Klimaurteil: Schweiz ganz unschuldig

Die Schweiz tut bereits genug für den Klimaschutz. Zumindest behauptet das der Bundesrat in einer Stellungnahme vom Mittwoch als Reaktion auf das Klimaurteil des Europäischen Gerichtshofs für Menschenrechte (EGMR). In seinem historischen Urteil vom 9. April stellt der EGMR fest, die Schweiz verletze mit ihrer unzureichenden Klimapolitik die Menschenrechte der Klimaseniorinnen, die eine entsprechende Klage eingereicht hatten. Das Gericht urteilte, das Land tue nicht genug gegen die fortschreitende Klimaerwärmung, und forderte dabei gleich die Formulierung konkreterer Zielsetzungen.

Der Bundesrat nimmt in seiner Mitteilung vom Mittwoch eine widersprüchliche Haltung ein: So betont er einerseits die Bedeutung der Europäischen Menschenrechtskonvention – und kritisiert andererseits im nächsten Satz deren Auslegung durch den Gerichtshof. Mit der Stellungnahme folgt der Bundesrat dem National- und dem Ständerat, die in der Sommersession beide zum Schluss kamen, die klimapolitischen Bestrebungen der Schweiz seien ausreichend – ohne dies mit Zahlen zu belegen.

Insbesondere mit dem revidierten CO2-Gesetz, das im März vom Parlament beschlossen wurde, sowie mit dem Bundesgesetz über eine sichere Stromversorgung aus erneuerbaren Energien, die im Urteil nicht berücksichtigt worden seien, erfülle die Schweiz die klimapolitischen Anforderungen des Urteils, so der Bundesrat.

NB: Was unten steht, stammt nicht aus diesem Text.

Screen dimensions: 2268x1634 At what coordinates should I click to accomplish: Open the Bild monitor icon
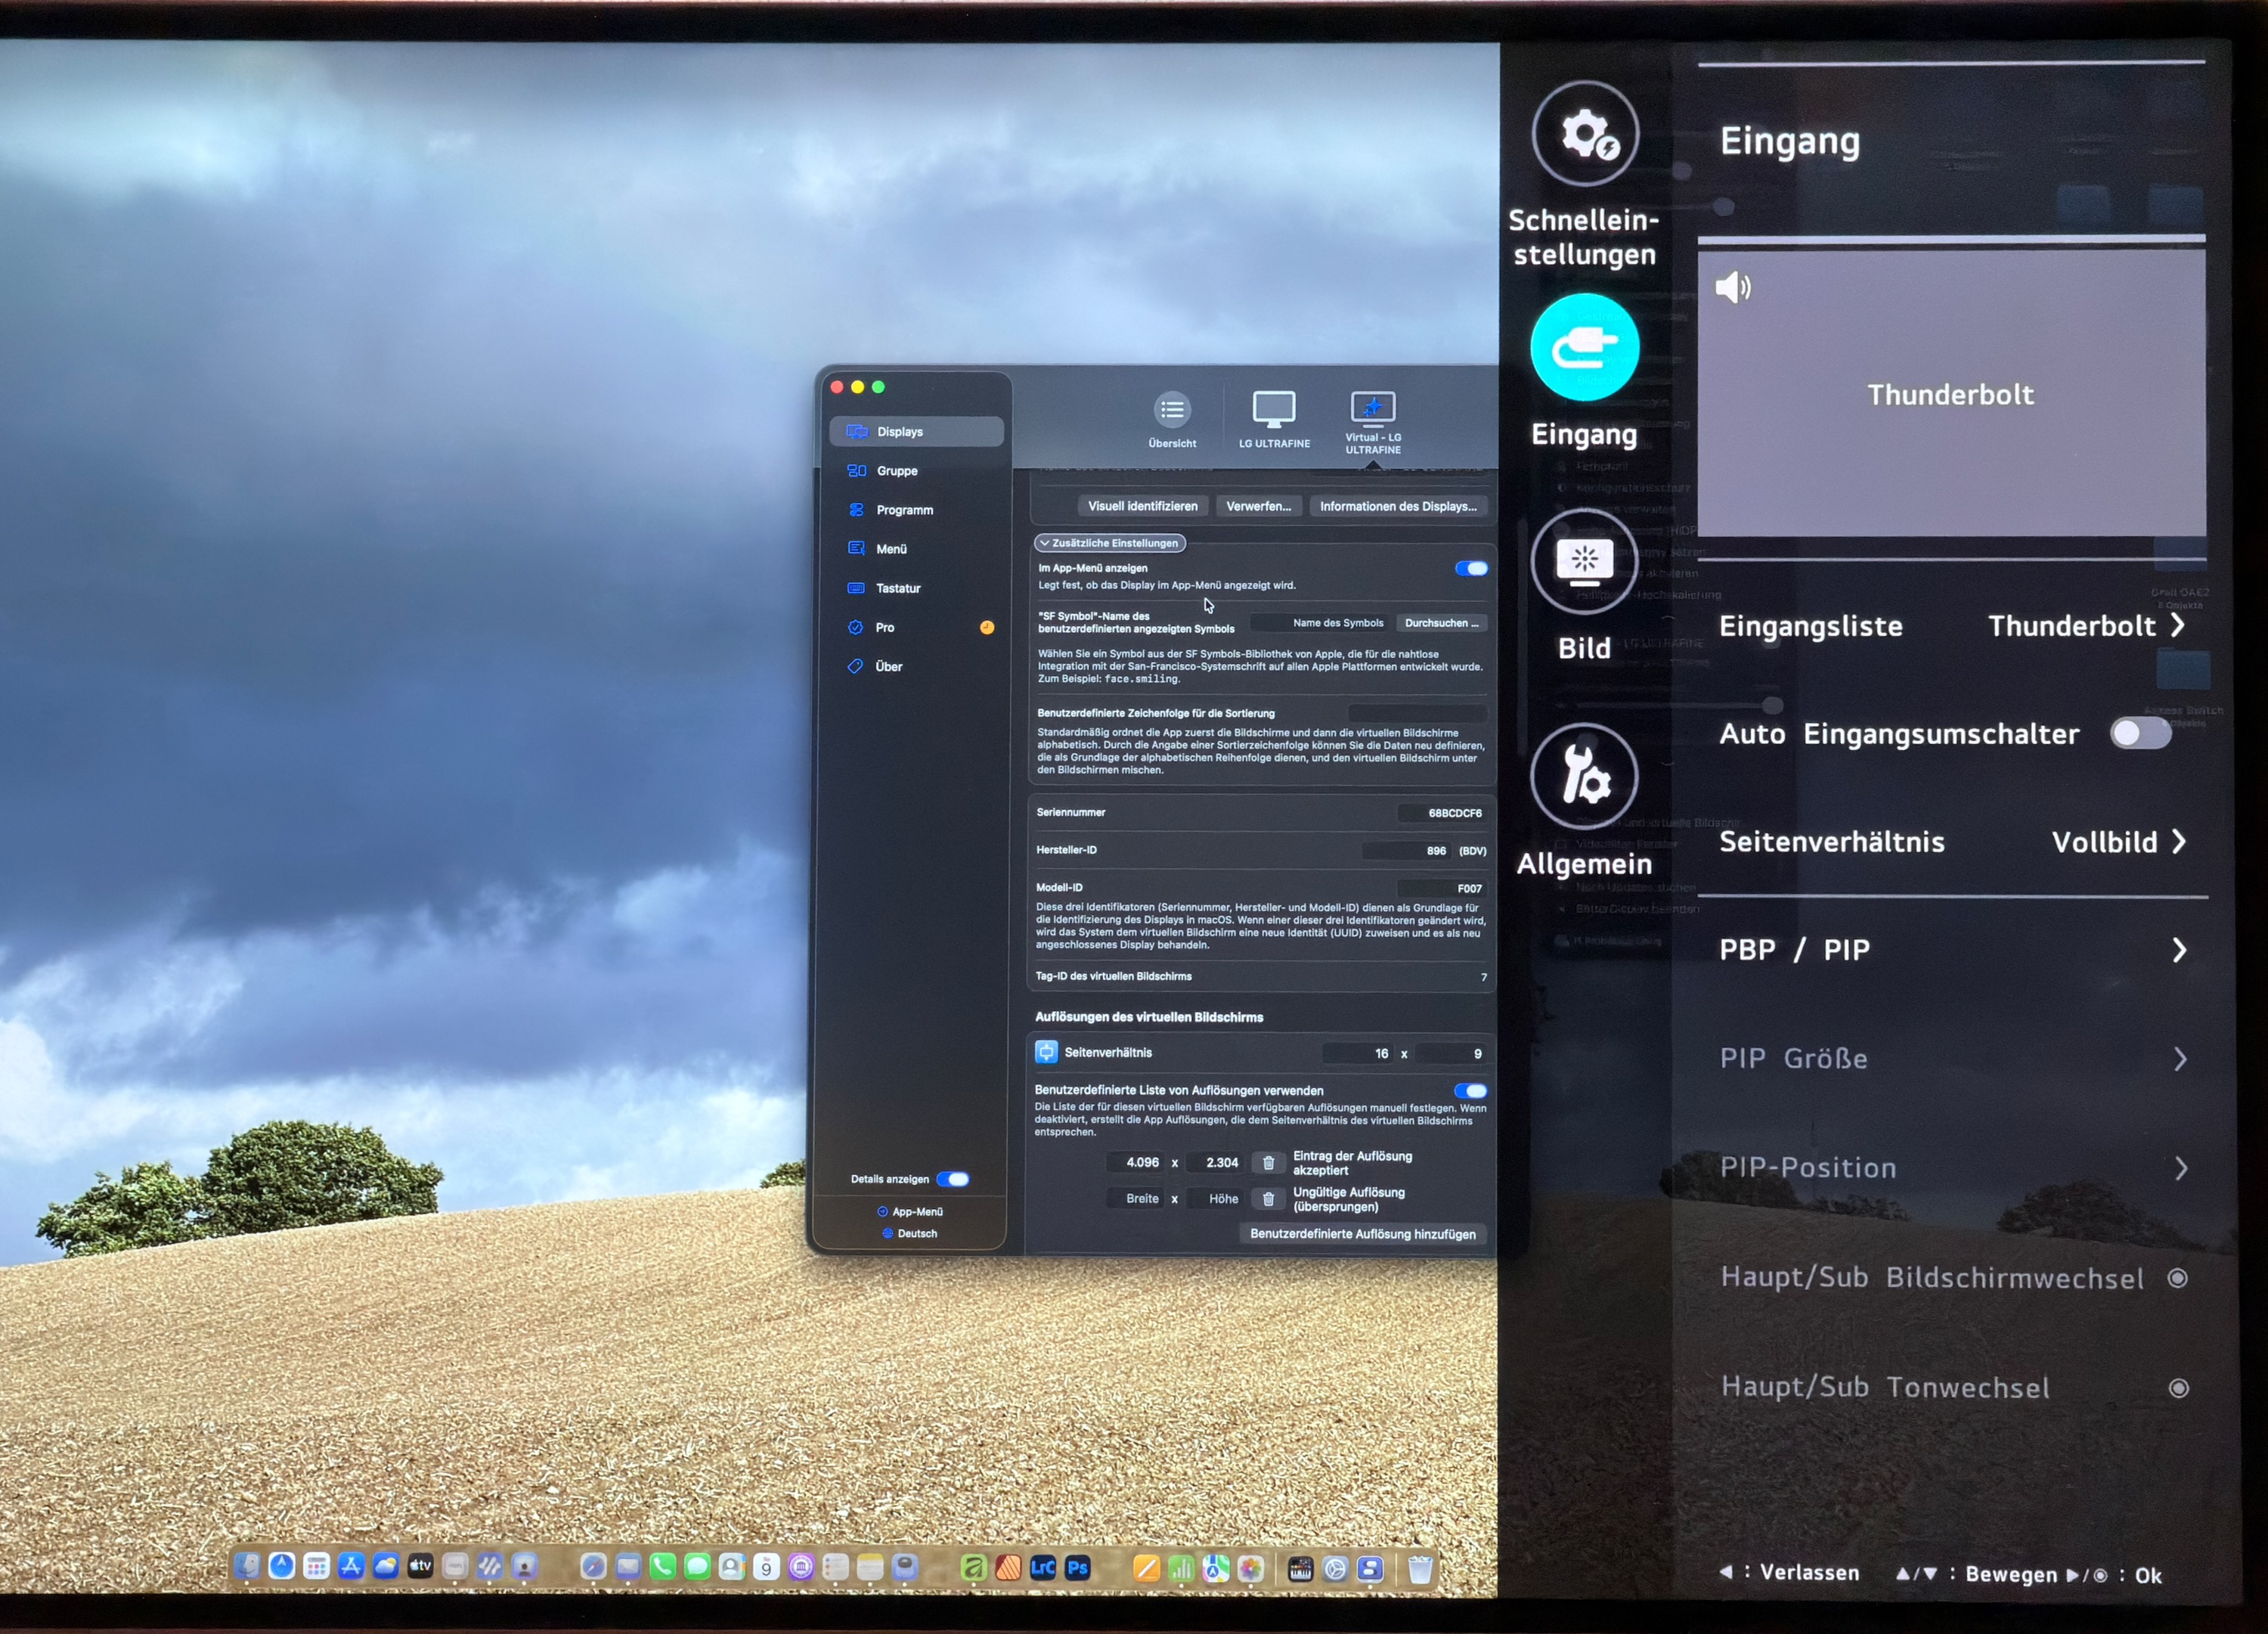point(1584,561)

Tatsächlich schliesse man mit den erwähnten Gesetzen Regulierungslücken, die im Urteil kritisiert worden seien, bestätigt Georg Klingler, der die Klimaseniorinnen von Beginn weg bei ihrem Gang durch die Institutionen begleitet hatte. «Damit erreicht man aber nicht die nötige Wirkung», sagt der Greenpeace-Mitarbeiter. Dafür brauche es weitergehende Massnahmen.

«Schon das Parlament hat bei seinen Behauptungen keine Zahlen vorgelegt, nun tut der Bundesrat dasselbe», kritisiert Klingler. Beim Departement für Umwelt, Verkehr, Energie und Kommunikation (Uvek) heisst es, man wolle dies nachholen: «Wir wollen die entsprechenden Dokumente so schnell wie möglich publizieren, klären aber noch rechtliche Fragen ab», sagte die Uvek-Sprecherin Franziska Ingold.

Greenpeace kritisiert insbesondere, dass die Schweiz bislang keine konkreten Zahlen zu einem nationalen CO2-Restbudget nennt. In seinem Urteil definierte der EGMR die Festlegung eines solchen als Voraussetzung, um einordnen zu können, ob ein Land genug für den Klimaschutz tue. Eine Gruppe von 29 Wissenschaftler:innen und Expert:innen im Bereich Klimaschutz kommt zum Schluss, dass die Schweizer Klimaziele zu bescheiden sind: Diese führen demnach zu deutlich mehr CO2-Ausstoss, als ein CO2-Budget erlauben würde, das sich auf die Einhaltung des 1,5-Grad-Ziels beziehen würde. Roman Bolliger, der Sprecher der Gruppe, sagt: «Auch mit den vom Bundesrat erwähnten neuen Gesetzen legt die Schweiz bisher kein CO2-Restbudget fest. Schätzt man zudem ab, was die festgelegten Absenkpfade in Bezug auf ein solches CO2-Restbudget bedeuten könnten, stellt man fest, dass diese wohl bei weitem nicht mit dem 1,5-Grad-Ziel kompatibel sind. Dies gilt zumindest, wenn man von bestimmten Annahmen ausgeht.» Eine dieser Annahmen sei etwa, das eine Einhaltung des 1,5-Grad-Ziels mit einer Wahrscheinlichkeit von 67 Prozent angestrebt werde. Es brauche daher umgehend eine Diskussion dazu, was ein angemessenes verbleibendes CO2-Restbudget für die Schweiz wäre.

Spätestens bis Anfang Oktober wird der Bundesrat dem Ministerkomitee des Europarats, das die Urteile des EGMR überwacht, Bericht erstatten müssen. Ob sich das Komitee mit der Erklärung wird abspeisen lassen, man tue bereits genug, ist fraglich.